Aangeleverd fragment ->
Omdat het Woord van God licht geeft, heeft de rechtvaardige de vaste wil om Gods “rechtvaardige bepalingen” in acht te nemen (Ps 119:106). Hij beseft dat hij op een zwak moment, door de aanhoudende verdrukkingen (Ps 119:107-110), verleid zou kunnen worden om toe te geven aan de druk en het Woord los te laten. Daarom verklaart hij op plechtige wijze met het zweren van een eed dat hij zijn wil in daden zal omzetten. Deze overtuiging spreekt iemand alleen uit als hij de waarde van Gods Woord als gids voor zijn leven kent én aanvaardt.

De vaste wil hebben om Gods Woord te gehoorzamen kan een zodanige verdrukking opleveren, dat iemand aan zijn leven wanhoopt. De psalmist heeft echter een woord, een toezegging van de HEERE gekregen dat hij in leven zou blijven, en zo kan hij toch rustig leven (Ps 119:107; vgl. 1Ko 10:13; Rm 8:35-39).

De gelovige leeft in een wereld die erop uit is hem het zwijgen op te leggen. Zijn leven getuigt van Wie God is en met die God willen de goddelozen afrekenen. De gelovige richt zich daarom tot God en vraagt of Hij hem tot een levende getuige wil maken die niet zwicht voor de druk om te zwijgen.

De gelovige is een offeraar en een leerling (Ps 119:108). Hij leert om ook en juist in moeilijke situaties toch als offeraar of priester bij God te komen met “de vrijwillige gaven” van zijn mond, dat zijn de spontane offers van lof en dank (Hs 14:3; vgl. 1Pt 2:5; Hb 13:15). In overeenstemming met het onderwijs van de HEERE in Psalm 50 wenst hij dat God die aanvaardt (Ps 50:23). Hij wil die offers brengen op een Hem welgevallige wijze.

Opdrachten ->
a – Citeer letterlijk uit het fragment over Psalm 119 het stuk van "De gelovige is" tot "Hem welgevallige wijze.".
b – Wat heeft de psalmist volgens het fragment over Psalm 119 van de HEERE gekregen?
c – Schrijf het fragment over Psalm 119 verder na de laatste zin.

Brongegevens ->
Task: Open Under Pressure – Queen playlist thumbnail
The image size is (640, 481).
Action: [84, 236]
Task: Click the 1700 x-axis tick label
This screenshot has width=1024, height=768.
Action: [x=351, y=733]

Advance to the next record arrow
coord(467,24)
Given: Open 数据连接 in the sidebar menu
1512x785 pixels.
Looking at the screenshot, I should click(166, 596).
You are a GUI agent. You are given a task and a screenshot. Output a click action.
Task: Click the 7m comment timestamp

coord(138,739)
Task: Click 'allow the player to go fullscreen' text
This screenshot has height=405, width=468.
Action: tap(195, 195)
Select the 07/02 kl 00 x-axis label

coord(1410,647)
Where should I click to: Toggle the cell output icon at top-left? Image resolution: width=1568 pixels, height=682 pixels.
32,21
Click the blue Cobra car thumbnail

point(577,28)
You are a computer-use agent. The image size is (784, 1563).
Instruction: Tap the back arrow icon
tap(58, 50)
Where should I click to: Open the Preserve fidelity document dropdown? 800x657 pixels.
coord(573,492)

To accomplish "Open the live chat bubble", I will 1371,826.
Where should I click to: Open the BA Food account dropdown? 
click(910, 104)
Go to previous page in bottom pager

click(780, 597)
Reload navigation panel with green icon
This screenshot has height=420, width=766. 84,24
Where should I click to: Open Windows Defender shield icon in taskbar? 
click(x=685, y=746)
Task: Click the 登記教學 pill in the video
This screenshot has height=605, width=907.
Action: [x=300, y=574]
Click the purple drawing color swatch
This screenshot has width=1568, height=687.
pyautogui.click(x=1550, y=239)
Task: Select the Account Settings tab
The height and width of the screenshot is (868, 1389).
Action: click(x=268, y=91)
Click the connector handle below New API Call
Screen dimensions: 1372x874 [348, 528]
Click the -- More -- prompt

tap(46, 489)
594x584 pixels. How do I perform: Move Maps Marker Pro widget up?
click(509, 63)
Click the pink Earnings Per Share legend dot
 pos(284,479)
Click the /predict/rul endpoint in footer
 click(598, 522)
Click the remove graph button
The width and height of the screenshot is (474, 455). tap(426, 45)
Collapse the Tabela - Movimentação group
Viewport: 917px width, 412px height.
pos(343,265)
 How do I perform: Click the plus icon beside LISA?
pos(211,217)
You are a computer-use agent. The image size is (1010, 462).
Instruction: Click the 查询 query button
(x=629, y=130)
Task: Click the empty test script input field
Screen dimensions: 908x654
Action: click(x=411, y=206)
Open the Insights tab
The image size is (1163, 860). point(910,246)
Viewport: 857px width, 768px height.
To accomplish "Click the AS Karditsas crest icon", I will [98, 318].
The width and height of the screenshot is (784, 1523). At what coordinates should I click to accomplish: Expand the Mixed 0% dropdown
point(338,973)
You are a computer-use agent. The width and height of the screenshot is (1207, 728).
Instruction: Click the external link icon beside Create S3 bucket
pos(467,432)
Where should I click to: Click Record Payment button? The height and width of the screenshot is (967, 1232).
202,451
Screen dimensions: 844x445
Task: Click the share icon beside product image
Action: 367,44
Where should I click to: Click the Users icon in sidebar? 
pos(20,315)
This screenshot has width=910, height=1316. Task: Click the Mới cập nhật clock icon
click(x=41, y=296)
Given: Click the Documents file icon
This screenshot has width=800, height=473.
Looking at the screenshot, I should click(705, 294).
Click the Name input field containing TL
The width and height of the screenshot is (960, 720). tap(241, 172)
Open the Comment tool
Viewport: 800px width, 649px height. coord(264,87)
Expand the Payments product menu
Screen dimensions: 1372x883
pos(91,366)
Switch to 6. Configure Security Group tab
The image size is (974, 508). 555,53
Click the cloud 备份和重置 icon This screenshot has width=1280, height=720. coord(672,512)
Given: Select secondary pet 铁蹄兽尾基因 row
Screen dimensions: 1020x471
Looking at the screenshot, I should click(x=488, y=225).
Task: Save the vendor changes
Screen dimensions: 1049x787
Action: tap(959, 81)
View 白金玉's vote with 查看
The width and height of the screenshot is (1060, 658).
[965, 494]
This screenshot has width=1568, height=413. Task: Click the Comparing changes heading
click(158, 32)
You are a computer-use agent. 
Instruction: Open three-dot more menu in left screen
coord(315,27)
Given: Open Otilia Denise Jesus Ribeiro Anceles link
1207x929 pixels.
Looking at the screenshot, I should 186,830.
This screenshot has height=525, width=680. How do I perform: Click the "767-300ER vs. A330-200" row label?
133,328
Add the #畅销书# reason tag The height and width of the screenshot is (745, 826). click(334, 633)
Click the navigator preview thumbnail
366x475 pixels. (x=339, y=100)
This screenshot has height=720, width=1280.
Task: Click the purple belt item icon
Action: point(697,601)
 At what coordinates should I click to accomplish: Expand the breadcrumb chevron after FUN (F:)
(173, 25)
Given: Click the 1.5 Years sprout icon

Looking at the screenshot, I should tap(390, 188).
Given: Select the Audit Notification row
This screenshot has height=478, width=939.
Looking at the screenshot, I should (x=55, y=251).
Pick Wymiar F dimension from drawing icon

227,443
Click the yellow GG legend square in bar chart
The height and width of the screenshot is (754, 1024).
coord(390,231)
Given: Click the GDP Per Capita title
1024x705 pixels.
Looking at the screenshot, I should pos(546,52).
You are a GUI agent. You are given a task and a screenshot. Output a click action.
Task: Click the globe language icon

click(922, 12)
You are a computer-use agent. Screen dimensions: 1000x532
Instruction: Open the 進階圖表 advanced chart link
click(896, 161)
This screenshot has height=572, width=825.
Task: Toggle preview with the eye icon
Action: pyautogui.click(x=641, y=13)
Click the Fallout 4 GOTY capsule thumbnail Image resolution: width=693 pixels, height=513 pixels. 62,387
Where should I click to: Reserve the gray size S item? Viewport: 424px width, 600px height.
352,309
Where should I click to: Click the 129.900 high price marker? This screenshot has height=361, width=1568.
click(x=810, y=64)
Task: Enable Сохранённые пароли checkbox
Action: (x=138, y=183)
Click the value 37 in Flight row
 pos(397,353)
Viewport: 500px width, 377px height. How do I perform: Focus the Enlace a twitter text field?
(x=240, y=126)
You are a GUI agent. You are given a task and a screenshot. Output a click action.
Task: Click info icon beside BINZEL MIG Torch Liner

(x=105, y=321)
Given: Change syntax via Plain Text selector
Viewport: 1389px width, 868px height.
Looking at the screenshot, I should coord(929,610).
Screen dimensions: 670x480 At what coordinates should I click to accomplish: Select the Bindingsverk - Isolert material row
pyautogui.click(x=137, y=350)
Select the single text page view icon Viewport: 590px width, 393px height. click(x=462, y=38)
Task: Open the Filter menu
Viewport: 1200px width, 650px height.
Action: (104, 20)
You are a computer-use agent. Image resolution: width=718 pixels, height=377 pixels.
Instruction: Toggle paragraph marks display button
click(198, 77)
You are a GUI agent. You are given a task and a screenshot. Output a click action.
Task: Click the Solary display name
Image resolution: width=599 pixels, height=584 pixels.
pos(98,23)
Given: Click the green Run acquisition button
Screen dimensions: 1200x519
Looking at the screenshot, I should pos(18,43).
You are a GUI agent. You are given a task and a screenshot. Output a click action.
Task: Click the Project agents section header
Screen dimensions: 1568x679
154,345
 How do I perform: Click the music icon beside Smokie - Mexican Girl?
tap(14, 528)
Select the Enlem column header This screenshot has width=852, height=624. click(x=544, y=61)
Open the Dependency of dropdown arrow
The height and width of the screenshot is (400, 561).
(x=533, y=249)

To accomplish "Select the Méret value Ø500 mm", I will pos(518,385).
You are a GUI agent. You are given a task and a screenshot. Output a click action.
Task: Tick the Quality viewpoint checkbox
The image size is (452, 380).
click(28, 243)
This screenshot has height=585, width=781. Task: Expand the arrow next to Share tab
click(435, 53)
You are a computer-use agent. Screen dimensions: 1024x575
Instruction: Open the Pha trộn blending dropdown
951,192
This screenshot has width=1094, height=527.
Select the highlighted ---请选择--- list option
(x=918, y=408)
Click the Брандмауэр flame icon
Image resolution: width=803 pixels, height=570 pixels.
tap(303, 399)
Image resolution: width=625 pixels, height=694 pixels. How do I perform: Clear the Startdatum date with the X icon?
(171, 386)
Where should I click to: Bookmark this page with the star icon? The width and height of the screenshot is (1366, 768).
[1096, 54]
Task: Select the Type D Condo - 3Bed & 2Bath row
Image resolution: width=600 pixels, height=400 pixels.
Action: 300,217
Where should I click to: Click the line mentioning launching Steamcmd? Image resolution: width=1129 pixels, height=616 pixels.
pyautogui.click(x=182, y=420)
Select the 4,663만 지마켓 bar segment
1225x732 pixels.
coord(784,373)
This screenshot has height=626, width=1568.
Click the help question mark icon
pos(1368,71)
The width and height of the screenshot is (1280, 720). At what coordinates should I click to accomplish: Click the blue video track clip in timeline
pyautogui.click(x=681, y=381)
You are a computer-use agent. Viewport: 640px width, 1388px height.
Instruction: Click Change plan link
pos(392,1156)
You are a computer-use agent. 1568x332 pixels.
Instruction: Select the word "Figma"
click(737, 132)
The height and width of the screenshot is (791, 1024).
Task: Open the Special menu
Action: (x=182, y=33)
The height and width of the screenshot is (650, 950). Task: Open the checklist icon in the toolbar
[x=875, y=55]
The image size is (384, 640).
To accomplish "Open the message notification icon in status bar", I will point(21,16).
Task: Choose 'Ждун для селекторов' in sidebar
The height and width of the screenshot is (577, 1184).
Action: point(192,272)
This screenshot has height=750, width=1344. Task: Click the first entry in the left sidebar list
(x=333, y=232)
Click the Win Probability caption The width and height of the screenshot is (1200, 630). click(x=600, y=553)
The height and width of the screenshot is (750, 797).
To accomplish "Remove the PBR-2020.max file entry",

Antwoorden per opdracht ->
a –
De gelovige is een offeraar en een leerling (Ps 119:108). Hij leert om ook en juist in moeilijke situaties toch als offeraar of priester bij God te komen met “de vrijwillige gaven” van zijn mond, dat zijn de spontane offers van lof en dank (Hs 14:3; vgl. 1Pt 2:5; Hb 13:15). In overeenstemming met het onderwijs van de HEERE in Psalm 50 wenst hij dat God die aanvaardt (Ps 50:23). Hij wil die offers brengen op een Hem welgevallige wijze.

b – Een woord, een toezegging van de HEERE dat hij in leven zou blijven.

c –
Het gaat er niet alleen om op welke wijze de lofoffers worden gebracht, maar in welke omstandigheden. De psalmist is in grote nood. In grote nood gaat iemand eerder naar de HEERE om hulp te vragen dan om Hem te loven. Maar de HEERE wil de psalmist door Zijn bepalingen leren Hem in moeilijke omstandigheden te loven (vgl. Hd 16:19-25). Daarom vraagt de psalmist aan de HEERE om hem Zijn bepalingen te leren. Wij, christenen, weten dat de Vader aanbidders zoekt en dat Hij ook zegt hoe wij dat moeten doen (Jh 4:23-24).

Het leven van de rechtvaardige “is voortdurend in gevaar” (Ps 119:109). De goddelozen willen hem de mond stoppen. Ze willen niet dat de gelovige God eert en willen ook niet door zijn leven aan God herinnerd worden. De rechtvaardige laat zich niet door hen intimideren om Gods Woord te vergeten. Dat Woord is juist zijn bescherming tegen het gevaar dat hij zou ophouden met de HEERE te loven.

Dat het leven van de rechtvaardige in gevaar is, is niet denkbeeldig. De goddelozen hebben namelijk voor hem een strik gezet (Ps 119:110). Die strik is dat hij ophoudt de HEERE te loven als hij in gevaar is (vgl. 2Kr 20:15; 19-21). Het heeft hem echter niet in de verleiding gebracht om dan maar van de bevelen van de HEERE af te dwalen. Die bevelen bewaren hem juist op de weg van de HEERE, zodat hij niet in de strik van de vijand terechtkomt. Zo hebben de pogingen van de vijand om hem te verstrikken hem niet van de HEERE losgemaakt, maar hem in Zijn armen gedreven.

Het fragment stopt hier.